Published Friday, September 6, 2013 at 1:00 am / Updated at 5:05 pm
shortened prison sentences
World-Herald editorial: Good time, bad behavior

Why call it “good time”? How about “half the time”? Because a Nebraska prison sentence generally means only half of what it says.

The case of carjacker and prison bruiser Nikko Jenkins, who now is accused in four killings that took place only weeks after his prison release, calls out for Nebraska legislators to re-examine the 1992 state law that automatically halves the prison terms of most state inmates.

And it shows how difficult this law and subsequent changes have made it for inmates to lose much “good time,” no matter how badly they behave while in prison.

The legislative bill that brought about those changes was LB 816, sponsored by Sen. Ernie Chambers of Omaha and supported by Sen. Brad Ashford of Omaha, who now chairs the Legislature’s Judiciary Committee.

Ashford said Thursday that the intent of the 1992 bill, which passed 27-6, was to address inconsistent sentencing by judges and to put into law the use of carrots and sticks to help motivate inmates. It was not meant to be lenient on violent criminals, Ashford said.

Before the 1992 legislation, state law said inmates could earn shortened criminal sentences when they demonstrated good behavior — a sensible approach. But during debate on LB 816, lawmakers removed the words “for good behavior.” That ill-considered change effectively cut sentences in half, without the specific good behavior requirement. Only first-degree murderers and convicts serving rare mandatory minimum sentences saw no benefit.

The public interest is best served by reasonable incentives to encourage acceptable inmate behavior, just as it is served by carefully crafted prison alternatives for nonviolent offenders. Prison officials say they need tools such as “good time” to help them manage their already overcrowded institutions. And they should have them.

But those are rewards that should be earned. The state should set rules that make it perfectly clear which positive acts earn “good time” — and which bad acts will take an inmate’s good time away. Any changes should resurrect those three words that make plain the requirement “for good behavior.”

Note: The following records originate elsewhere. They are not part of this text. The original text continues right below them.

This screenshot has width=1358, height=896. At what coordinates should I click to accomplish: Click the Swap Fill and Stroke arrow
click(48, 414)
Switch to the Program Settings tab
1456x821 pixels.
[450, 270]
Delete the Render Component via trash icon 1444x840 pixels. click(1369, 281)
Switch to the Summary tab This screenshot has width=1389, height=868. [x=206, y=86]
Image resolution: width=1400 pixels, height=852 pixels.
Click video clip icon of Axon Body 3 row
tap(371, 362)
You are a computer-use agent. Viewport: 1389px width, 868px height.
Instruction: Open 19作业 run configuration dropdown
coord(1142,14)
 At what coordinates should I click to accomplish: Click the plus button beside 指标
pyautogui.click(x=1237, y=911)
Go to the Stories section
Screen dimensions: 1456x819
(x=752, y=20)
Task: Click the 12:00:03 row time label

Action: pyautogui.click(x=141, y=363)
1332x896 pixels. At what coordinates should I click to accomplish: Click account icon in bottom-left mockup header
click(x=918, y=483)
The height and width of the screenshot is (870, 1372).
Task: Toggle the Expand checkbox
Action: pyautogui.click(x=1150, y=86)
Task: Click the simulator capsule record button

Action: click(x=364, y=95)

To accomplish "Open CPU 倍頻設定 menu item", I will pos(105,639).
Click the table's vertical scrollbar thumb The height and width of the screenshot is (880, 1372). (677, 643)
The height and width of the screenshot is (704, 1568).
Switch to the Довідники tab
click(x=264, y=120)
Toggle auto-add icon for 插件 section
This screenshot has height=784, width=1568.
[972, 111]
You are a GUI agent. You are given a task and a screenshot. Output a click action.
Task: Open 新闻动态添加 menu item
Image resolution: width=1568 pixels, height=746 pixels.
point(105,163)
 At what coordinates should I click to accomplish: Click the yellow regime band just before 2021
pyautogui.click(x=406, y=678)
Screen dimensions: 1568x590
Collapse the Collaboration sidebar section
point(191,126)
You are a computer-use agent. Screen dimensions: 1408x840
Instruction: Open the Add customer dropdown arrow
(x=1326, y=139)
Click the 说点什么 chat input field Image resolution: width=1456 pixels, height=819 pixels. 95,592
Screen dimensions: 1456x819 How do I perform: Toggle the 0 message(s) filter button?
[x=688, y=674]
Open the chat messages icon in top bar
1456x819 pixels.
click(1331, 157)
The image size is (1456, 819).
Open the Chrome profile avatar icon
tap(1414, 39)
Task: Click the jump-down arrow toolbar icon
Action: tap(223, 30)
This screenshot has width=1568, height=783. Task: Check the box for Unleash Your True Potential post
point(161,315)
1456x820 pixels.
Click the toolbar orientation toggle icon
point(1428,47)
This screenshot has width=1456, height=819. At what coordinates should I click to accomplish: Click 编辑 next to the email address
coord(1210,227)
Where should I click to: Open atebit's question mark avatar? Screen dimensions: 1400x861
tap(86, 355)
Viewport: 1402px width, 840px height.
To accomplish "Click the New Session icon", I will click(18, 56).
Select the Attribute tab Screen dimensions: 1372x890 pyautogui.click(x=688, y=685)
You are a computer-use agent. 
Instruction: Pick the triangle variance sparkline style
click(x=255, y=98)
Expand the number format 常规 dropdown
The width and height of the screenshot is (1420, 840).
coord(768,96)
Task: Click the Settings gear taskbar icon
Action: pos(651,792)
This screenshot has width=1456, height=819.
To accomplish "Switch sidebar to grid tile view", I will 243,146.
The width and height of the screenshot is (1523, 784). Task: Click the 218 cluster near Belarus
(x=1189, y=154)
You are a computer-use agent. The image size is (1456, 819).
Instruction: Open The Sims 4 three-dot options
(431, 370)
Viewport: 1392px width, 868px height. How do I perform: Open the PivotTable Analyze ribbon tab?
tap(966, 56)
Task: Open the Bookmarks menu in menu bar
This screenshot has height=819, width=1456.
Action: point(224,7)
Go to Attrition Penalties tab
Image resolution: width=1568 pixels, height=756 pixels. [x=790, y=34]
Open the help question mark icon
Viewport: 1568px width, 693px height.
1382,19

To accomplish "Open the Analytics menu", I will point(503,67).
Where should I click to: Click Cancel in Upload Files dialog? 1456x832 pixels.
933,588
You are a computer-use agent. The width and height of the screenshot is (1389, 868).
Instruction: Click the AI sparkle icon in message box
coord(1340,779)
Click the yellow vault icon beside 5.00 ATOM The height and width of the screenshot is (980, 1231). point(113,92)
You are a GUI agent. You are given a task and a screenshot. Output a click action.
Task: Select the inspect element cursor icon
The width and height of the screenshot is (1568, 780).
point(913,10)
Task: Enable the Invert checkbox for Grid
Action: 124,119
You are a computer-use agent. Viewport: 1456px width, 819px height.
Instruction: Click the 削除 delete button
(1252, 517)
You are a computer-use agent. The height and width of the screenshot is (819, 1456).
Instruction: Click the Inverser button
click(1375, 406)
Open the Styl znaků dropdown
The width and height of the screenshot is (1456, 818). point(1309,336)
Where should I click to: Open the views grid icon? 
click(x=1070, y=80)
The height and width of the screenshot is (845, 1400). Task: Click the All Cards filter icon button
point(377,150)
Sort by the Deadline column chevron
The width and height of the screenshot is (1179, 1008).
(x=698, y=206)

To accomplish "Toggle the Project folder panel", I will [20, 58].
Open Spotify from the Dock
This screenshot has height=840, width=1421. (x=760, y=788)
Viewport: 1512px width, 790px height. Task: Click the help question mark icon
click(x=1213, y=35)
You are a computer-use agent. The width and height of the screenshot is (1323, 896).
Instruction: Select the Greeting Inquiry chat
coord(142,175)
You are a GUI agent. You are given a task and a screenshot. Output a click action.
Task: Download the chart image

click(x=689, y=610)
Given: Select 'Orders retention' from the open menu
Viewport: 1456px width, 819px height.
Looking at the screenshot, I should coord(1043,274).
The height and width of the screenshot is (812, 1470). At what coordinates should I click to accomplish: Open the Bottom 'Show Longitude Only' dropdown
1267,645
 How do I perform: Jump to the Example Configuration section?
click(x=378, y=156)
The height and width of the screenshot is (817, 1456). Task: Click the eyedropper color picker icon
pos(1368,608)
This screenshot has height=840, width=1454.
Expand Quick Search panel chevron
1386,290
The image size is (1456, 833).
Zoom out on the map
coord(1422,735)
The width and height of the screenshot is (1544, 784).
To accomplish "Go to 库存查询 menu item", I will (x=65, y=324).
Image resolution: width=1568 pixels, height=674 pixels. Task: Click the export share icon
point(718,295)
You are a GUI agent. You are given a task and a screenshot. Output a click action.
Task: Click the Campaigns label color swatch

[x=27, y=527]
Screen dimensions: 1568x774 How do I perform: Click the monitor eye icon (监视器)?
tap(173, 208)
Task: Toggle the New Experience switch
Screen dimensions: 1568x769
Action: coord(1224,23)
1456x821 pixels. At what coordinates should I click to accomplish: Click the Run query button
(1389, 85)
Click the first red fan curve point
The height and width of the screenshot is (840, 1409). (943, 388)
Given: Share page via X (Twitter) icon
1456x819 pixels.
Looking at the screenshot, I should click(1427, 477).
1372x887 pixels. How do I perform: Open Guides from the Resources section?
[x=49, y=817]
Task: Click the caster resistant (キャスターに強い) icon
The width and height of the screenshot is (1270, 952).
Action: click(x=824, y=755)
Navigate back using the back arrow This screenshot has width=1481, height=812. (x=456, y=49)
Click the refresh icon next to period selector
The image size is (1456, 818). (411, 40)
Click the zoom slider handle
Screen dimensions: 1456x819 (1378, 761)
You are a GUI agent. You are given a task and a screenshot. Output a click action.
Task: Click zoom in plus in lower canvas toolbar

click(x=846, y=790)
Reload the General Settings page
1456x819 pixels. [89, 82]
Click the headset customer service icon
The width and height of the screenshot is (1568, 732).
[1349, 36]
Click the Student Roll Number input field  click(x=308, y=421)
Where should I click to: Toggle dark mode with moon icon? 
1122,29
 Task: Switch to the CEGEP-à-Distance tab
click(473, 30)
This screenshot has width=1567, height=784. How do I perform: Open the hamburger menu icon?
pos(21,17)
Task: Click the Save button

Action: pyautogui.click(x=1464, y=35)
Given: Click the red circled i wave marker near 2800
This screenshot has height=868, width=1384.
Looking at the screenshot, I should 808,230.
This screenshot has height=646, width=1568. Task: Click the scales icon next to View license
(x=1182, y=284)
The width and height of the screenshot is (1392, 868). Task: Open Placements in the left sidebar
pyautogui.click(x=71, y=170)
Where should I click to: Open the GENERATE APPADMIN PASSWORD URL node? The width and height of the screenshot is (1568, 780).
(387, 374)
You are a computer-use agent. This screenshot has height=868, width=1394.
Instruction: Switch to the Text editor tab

“Good time” should be a bonus for good behavior in prison, for taking steps toward rehabilitation. On that score, there is an unusual level of agreement among prosecutors, police and advocates for crime victims.

They point to the problems when criminals return home without treating root causes of crime such as mental illness and drug and substance abuse. Taxpayers usually pay more when they offend again.

Ashford says federal court decisions make it difficult, if not impossible, to compel inmates to complete treatment while imprisoned or to participate in prison programs. But lawmakers should look for possible answers. What incentives do other states use?

Legislators already have begun evaluating potential prison alternatives for nonviolent offenders, which could free up cell space for violent, dangerous criminals. It makes sense, also, to include a re-examination of “good time” law in those discussions.

The Jenkins case lends urgency to that effort, because a guy who attacks other inmates, assaults a guard and makes a knife out of a toilet brush surely should have been in custody longer.

The goal should be a fair, predictable process for awarding prisoners “good time” when an inmate’s good behavior earns it — and a fair, predictable, less cumbersome process for forfeiting “good time” when an inmate seriously breaches the rules or the law.

It defies common sense that Jenkins could lose only about 17½ months of “good time” after all he was accused of doing while in prison.

Also, regardless of prison crowding issues, it makes sense that additional crimes committed while in prison should lead to additional time in prison. Sentences for assaulting other inmates or guards should be added onto the end of an inmate’s current sentence.

Finally, lawmakers should look at a “truth-in-sentencing” reform that would spell out for the public how much actual time a prisoner is likely to serve. Because of Nebraska’s current “good time” law, prosecutors often must huddle with a crime victim and his family to explain that the sentence they just heard the judge hand down is not what will be served.

Look at what authorities say Jenkins did in prison: He incited a riot. He tried to escape. He committed at least three assaults, including an attack on a guard. He was caught with a weapon. Yet that cost him only about 15 percent of his automatic “good time.”

That’s a good deal for violent criminals but a bad deal for law-abiding Nebraskans.